1. Field of the Invention
This invention relates, generally, to non-destructive inspection and inspection equipment, and more specifically, to provide automatic and/or continuous non-destructive inspection and evaluation to material under inspection, including evaluators and predictors of detected imperfections and useful material life.
2. Description of the Prior Art
As is known in the art, materials are selected for use based on criteria including minimum strength requirements, useable life, and anticipated normal wear. Safety factors are typically factored into design considerations to supplement material selection in order to aid in reducing the risk of failures including catastrophic failures. Such failures may occur when the required application strengths exceed the actual material strength. During its useful life, material deteriorates and/or is weakened by external events such as mechanical and/or chemical actions arising from the type of application, repeated usage, hurricanes, earthquakes, storage, transportation, and the like; thus, raising safety, operational, functionality, and serviceability issues requiring the determination of the material remaining strength for the type of application.
The non-destructive-inspection industry (herein after referred to as “NDI”) has utilized a variety of techniques and devices with the majority based on the well known and well documented techniques of audible, color, dimensional, dye penetrant, eddy-current, emat, magnetic flux leakage, laser, magnetic particle, radiation, such as x-ray and gamma ray, sound, ultrasonic and visual techniques. These techniques have been utilized alone or in combination with each other to address the specifics of the Material-Under-Inspection (herein after referred to as “MUI”). A list of typical MUI includes, but is not limited to, aircraft, bridges, cranes, drilling rigs, frames, chemical plant components, engine components, risers and riser components, oil country tubular goods (herein after referred to as “OCTG” or “tubular goods”), pipelines, power plant components, rails, refineries, rolling stoke, sea going vessels, service rigs, structures, vessels, workover rigs, other components of the above, combinations of the above, and similar items.
Typical NDI devices deploy a single sensor per material area and are therefore classified as one-dimensional (herein after referred to as “1D-NDI”). 1D-NDI comingles all MUI signals into one sensor signal, thus it does not permit for the solution of a system of equations that describes MUI and significantly limits the 1D-NDI dynamic range. Because of the signal comingling and the limited dynamic range, 1D-NDI cannot detect many of the dangerous imperfections early on, such as fatigue, and has a limited operational range for pipe size, configuration, wall thickness, types of imperfections, inspection speed, sampling rate and similar items while it still relies on the manual intervention of a verification-crew to locate and identify the source of the 1D-NDI signal. Instead of an affirmative verification that MUI exceeds the minimum strength requirements for the application, NDI is carried out with the aid of a manual verification crew, to determine that the few imperfections within the NDI detection capabilities are not present.

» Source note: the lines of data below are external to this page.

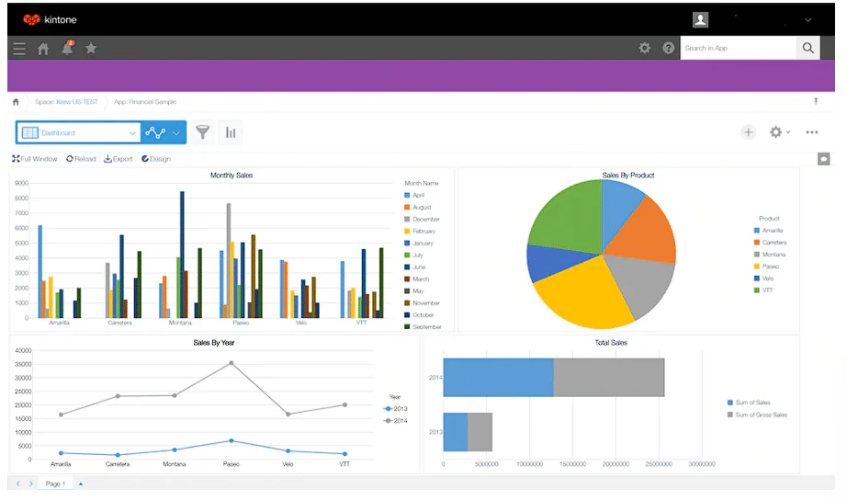Toggle the 2013 series in Year legend
This screenshot has height=500, width=847.
coord(395,409)
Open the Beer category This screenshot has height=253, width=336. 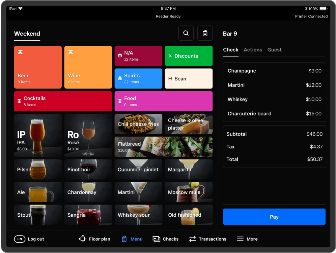pyautogui.click(x=37, y=67)
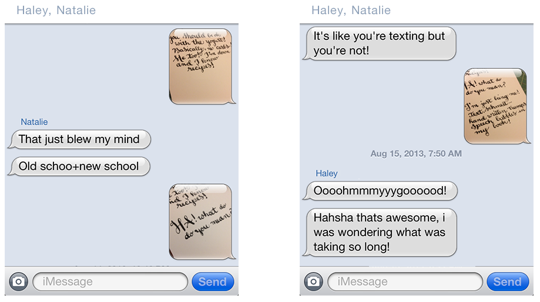Select 'That just blew my mind' bubble
Image resolution: width=540 pixels, height=302 pixels.
click(x=79, y=139)
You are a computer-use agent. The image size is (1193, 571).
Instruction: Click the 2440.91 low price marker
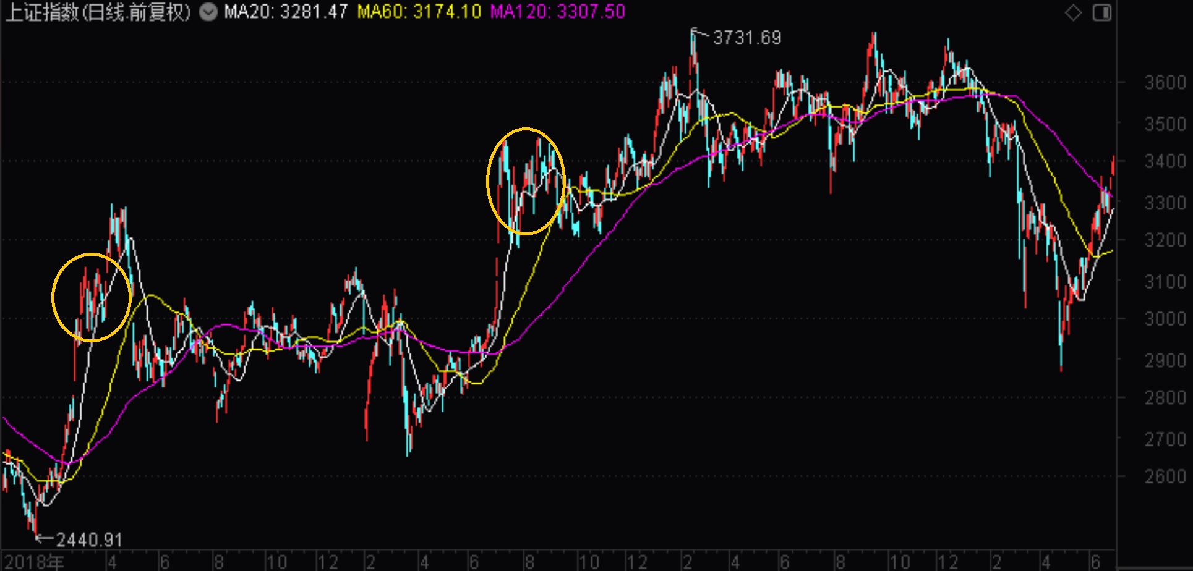89,540
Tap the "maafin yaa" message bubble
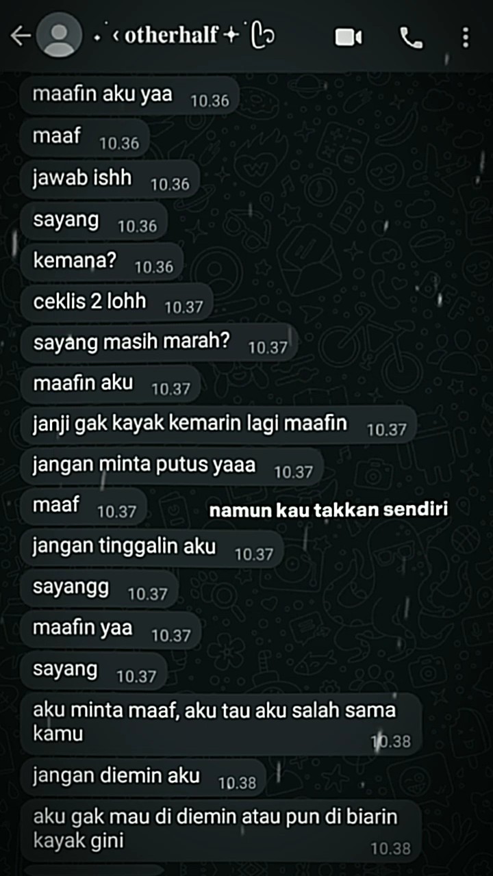 click(x=111, y=631)
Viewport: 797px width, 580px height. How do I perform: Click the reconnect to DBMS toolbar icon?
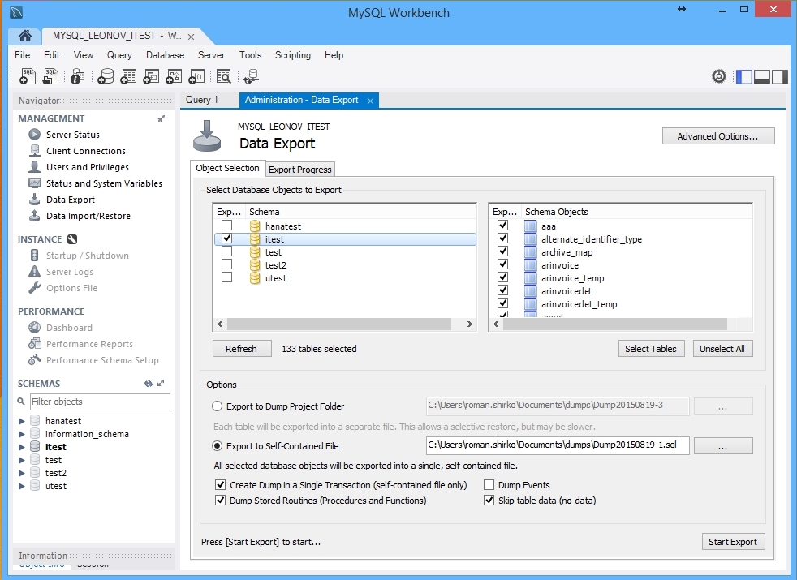[251, 76]
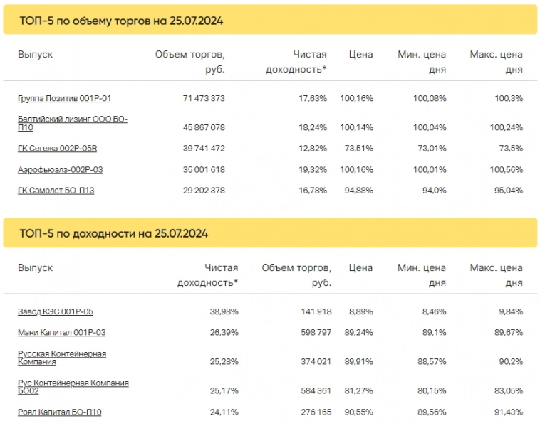
Task: Click Объем торгов header in the top table
Action: coord(189,62)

Thus, the NDI limitations govern the inspection process and outcome, not MUI needs, the application needs or the safety needs.
In addition, NDI dictates termination of MUI utilization altogether in order to accommodate the inspection process, which, is typically carried out by shipping MUI to an inspection facility (illustrated in FIG. 4), regardless if it needs inspection or maintenance, because NDI cannot determine the need onsite and the NDI data cannot be used to calculate a remaining strength or the next inspection interval. Furthermore, NDI imposes, at minimum, cleaning of MUI, removal of paint or coating and other similar restrictions; thus, NDI is, at minimum, an intrusive process. When MUI paint or coating is removed, NDI is a destructive process. NDI would be non-destructive if it inspects MUI without removing the paint or coating. And non-intrusive if inspects MUI where-is as-is. Again, NDI cannot detect imperfections early on. Instead, NDI focuses on end-of-life imperfections where deterioration is accelerated significantly and which are detectable by a manual verification crew.

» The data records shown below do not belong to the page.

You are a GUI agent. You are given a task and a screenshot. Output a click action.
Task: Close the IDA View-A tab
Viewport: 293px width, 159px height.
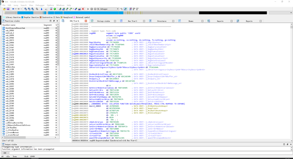[86, 21]
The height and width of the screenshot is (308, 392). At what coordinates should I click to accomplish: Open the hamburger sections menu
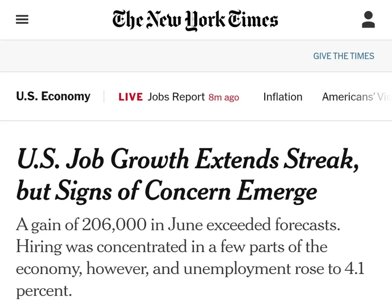click(22, 19)
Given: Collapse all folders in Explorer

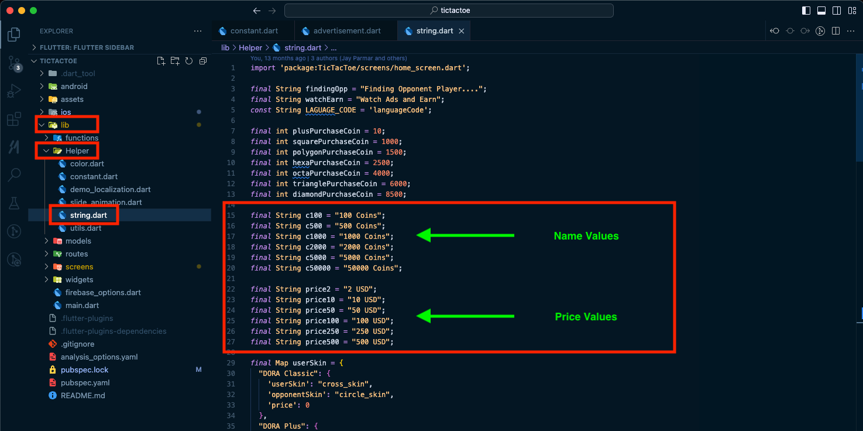Looking at the screenshot, I should tap(203, 61).
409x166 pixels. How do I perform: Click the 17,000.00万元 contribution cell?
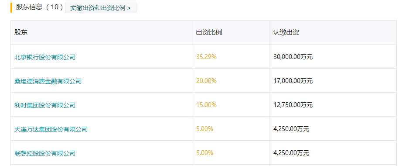(x=293, y=81)

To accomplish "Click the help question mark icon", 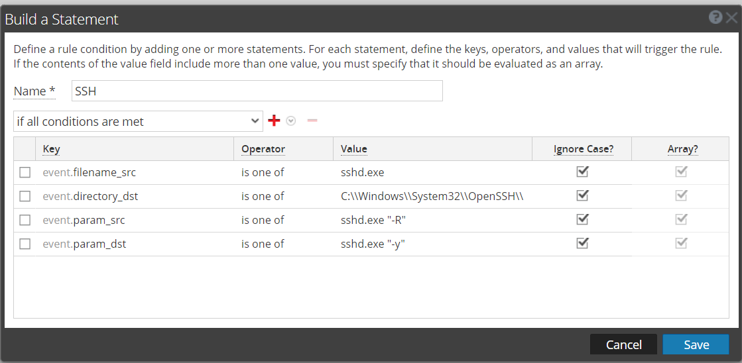I will point(715,18).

For complex OCTG, such as a marine drilling riser (herein after referred to as “Riser”), illustrated as item 71 in FIG. 3, this process also requires the removal of buoyancy; cleaning; disassembly; removal of paint or coating (illustrated in FIG. 4); performing a very limited 1D-NDI comprising of a few spot-checks that typically results in less than 1% inspection coverage (illustrated in FIG. 5, 6); re-painting or re-coating; re-assembly; installation of the buoyancy and shipping back to the rig with about 99% of Riser condition still unknown. The cost of inspection is therefore increased by the transportation and handling cost along with the material downtime. In addition, assembly errors and omissions along with the shipping and handling, especially after the inspection, may induce damage to Riser that could result in an unanticipated early catastrophic failure.

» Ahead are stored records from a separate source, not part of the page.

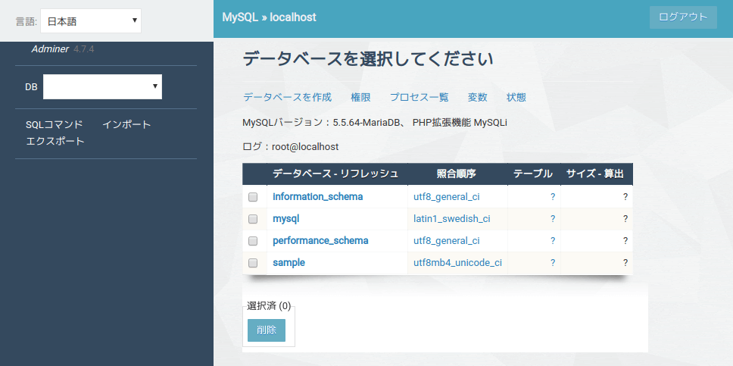This screenshot has height=366, width=733.
Task: Open データベースを作成 link
Action: coord(287,98)
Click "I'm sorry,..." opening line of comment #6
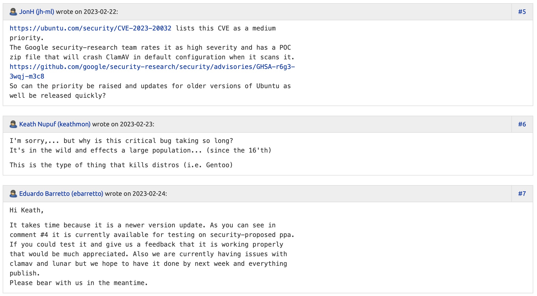537x296 pixels. pos(121,141)
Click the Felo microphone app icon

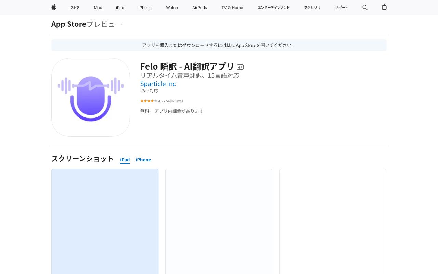click(91, 97)
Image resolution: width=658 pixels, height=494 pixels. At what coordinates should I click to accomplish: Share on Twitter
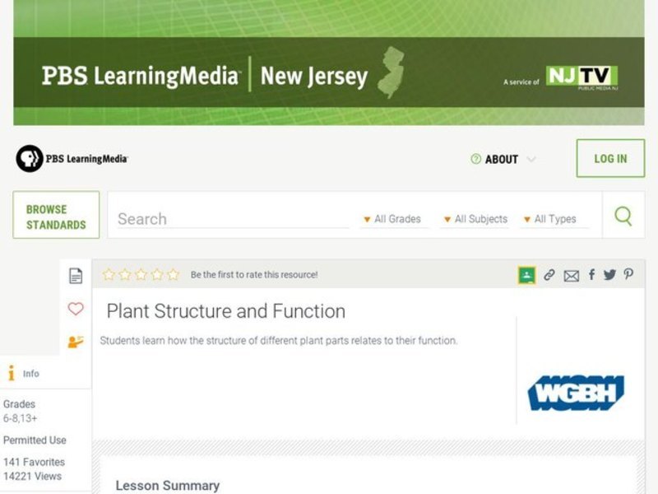(610, 274)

Because of its implementation and the intrusion NDI limitations impose, typical inspections have been expensive and thus are performed at rare intervals or not performed at all. Risers, for example, are shipped to shore for inspection on a five year cycle, with 20% of Risers inspected per year, in a process that provides insignificant inspection coverage but may be harmful, especially for Risers that do not need any maintenance. In addition, NDI costs can be as high as 30% of the OCTG replacement cost.